最近、異様なまでに「不倫」に対する世間の目が
厳しいと思う。
育休なんて言ってた国会議員が、妻の出産前に
不倫していたとか、その上、国会議員の仕事は
合コンとしか思ってないなどという、明白な
「公私混同」は当然責められるべきだろう。
国民は国会議員を不倫させるために税金払ってる
わけじゃない。 

ゲスの極みのボーカルのように、不倫相手を正月に
実家に連れていくというのも、不倫が本来、
忍ぶ恋だというルールを逸脱しすぎているので、
非難されるだろう。 

そもそも不倫は一般的には肯定されるものでも、
共感されるものでもない。

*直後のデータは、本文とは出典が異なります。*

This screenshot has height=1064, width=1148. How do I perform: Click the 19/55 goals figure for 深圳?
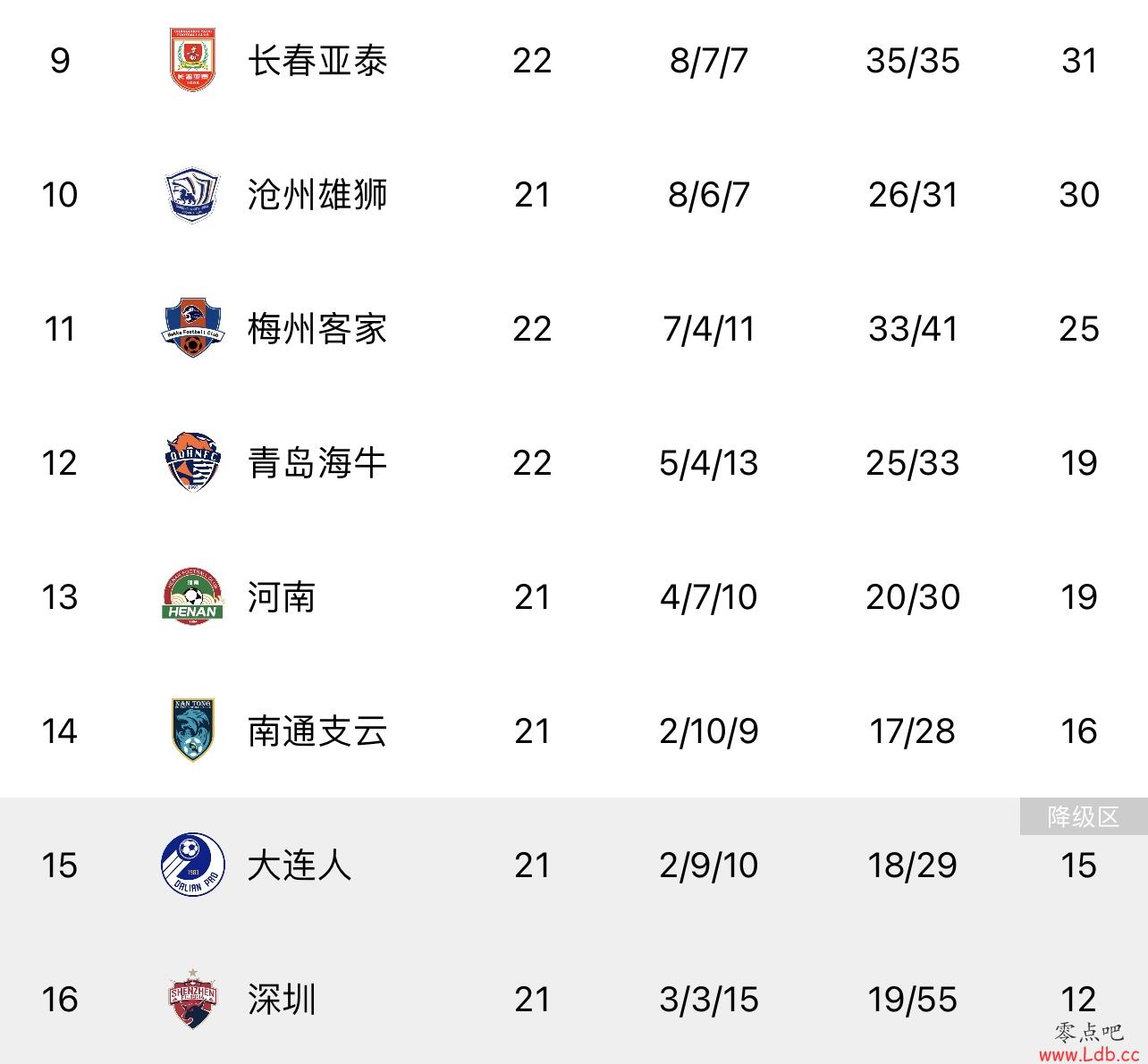[912, 1000]
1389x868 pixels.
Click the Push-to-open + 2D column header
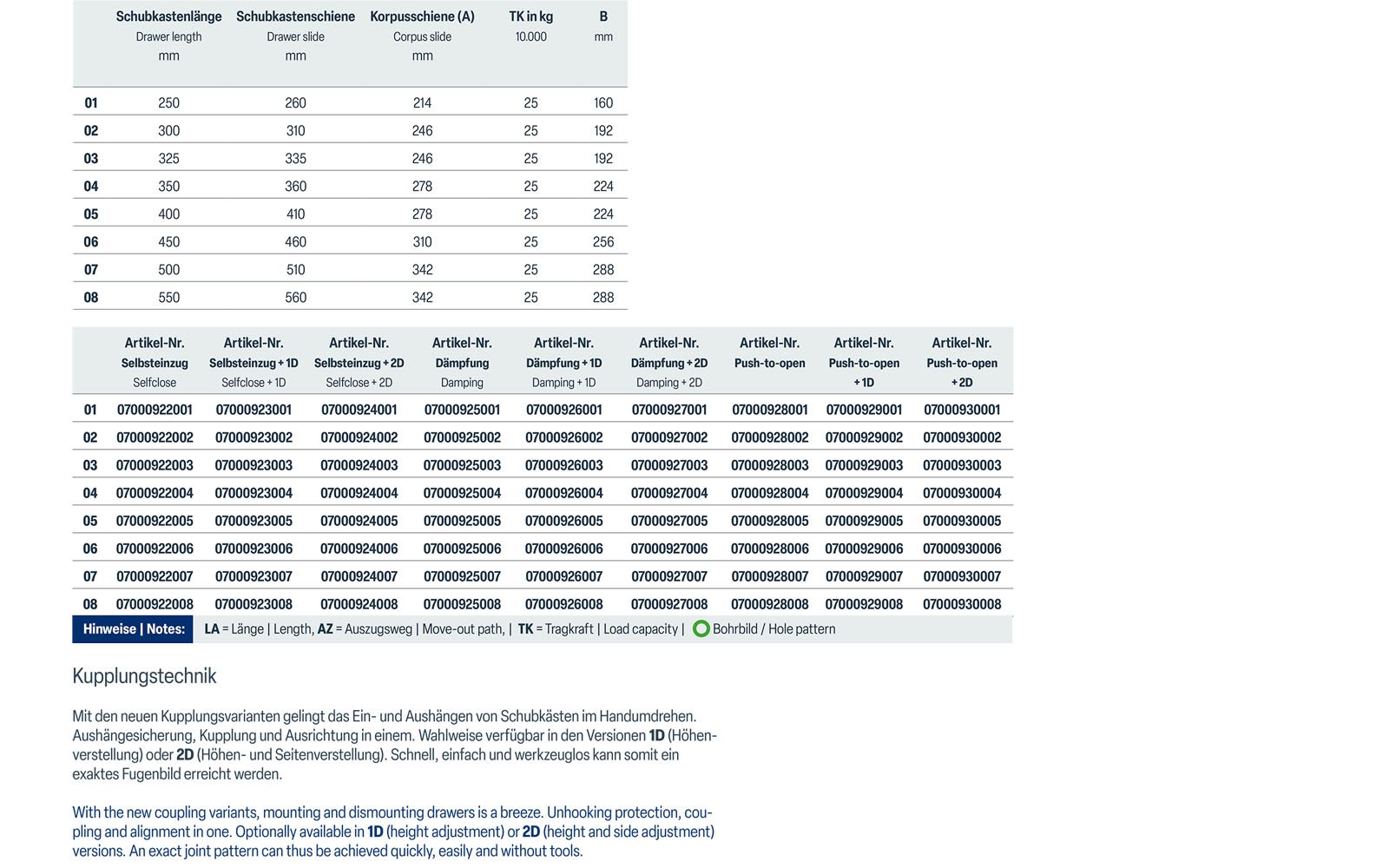point(962,363)
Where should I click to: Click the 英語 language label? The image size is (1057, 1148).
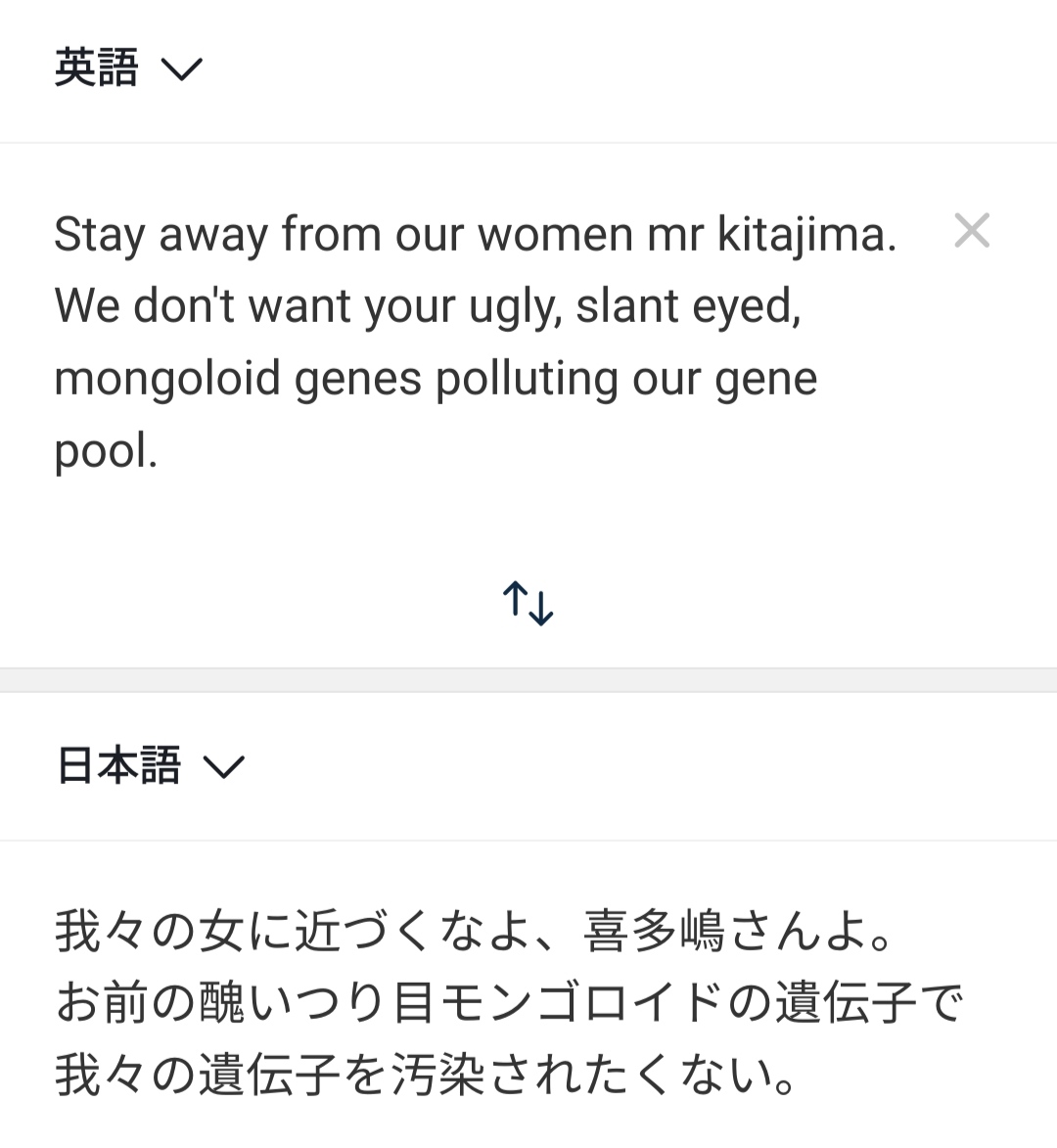coord(96,69)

それは原則だ。
だが、それにしても、最近の不倫すべてを糾弾する
風潮は異常だと思う。

昔から歌謡曲では不倫を題材にした名曲が次々に
生まれていた。
テレサテンの「愛人」「時の流れに身をまかせ」「空港」
「つぐない」、竹内まりやの「シングルアゲイン」
「マンハッタン・キス」そして「純愛ラプソディ」、
久保田利伸の「Missinng」は超名曲だった。
浜田省吾の「紫陽花のうた」「陽のあたる場所」などは
よく歌った。
サザンオールスターズの「LOVE AFFAIR」は
大好きな曲だ。
小林明子の「恋に落ちて」、一青窈の「ハナミズキ」、
そしてJUJUの「この夜を止めてよ」等々、不倫を
題材にした名曲はまだまだある。

不倫こそが本当の恋愛だと言ってもいいくらい、
それらの曲は切なくて美しい。
恋愛は障害があって燃えるものだから、現代では
「許されぬ恋」としての「不倫は文化だ」という言葉は
あながち間違いではない。
むしろ不倫を題材にした歌が出なくなったから、
歌謡曲がここまで衰退したのではないかと思えるほどだ。

最近の風潮では、若者ほど「不倫」や「反体制」を
責めるそうである。
ある意味、保守化していると言われるのだろう。
つまらない保守化だ。
千田有紀という社会学者の意見では、若者にとって
「不倫」は結婚という「特権」を持った者たちによる、
未婚者の性的自由への越権行為になるらしい。
「反体制」についても、サラリーマンになれない
若者たちの、「反体制とか気楽に言えた世代の
大人って楽でいいよな」という反発から生まれている
と分析している。
なるほど、勉強になる。 

格差が拡大するばかりで、20代の半数が貯蓄額0の
ままだという。
結婚もできない、正社員にもなれない若い世代の
ルサンチマンが、大人に対して反抗する世論が、
不倫バッシングに繋がっているのかもしれない。
つまらない時代になったものだ。
このつまらない時代を作ったのは、もちろん
安倍政権である。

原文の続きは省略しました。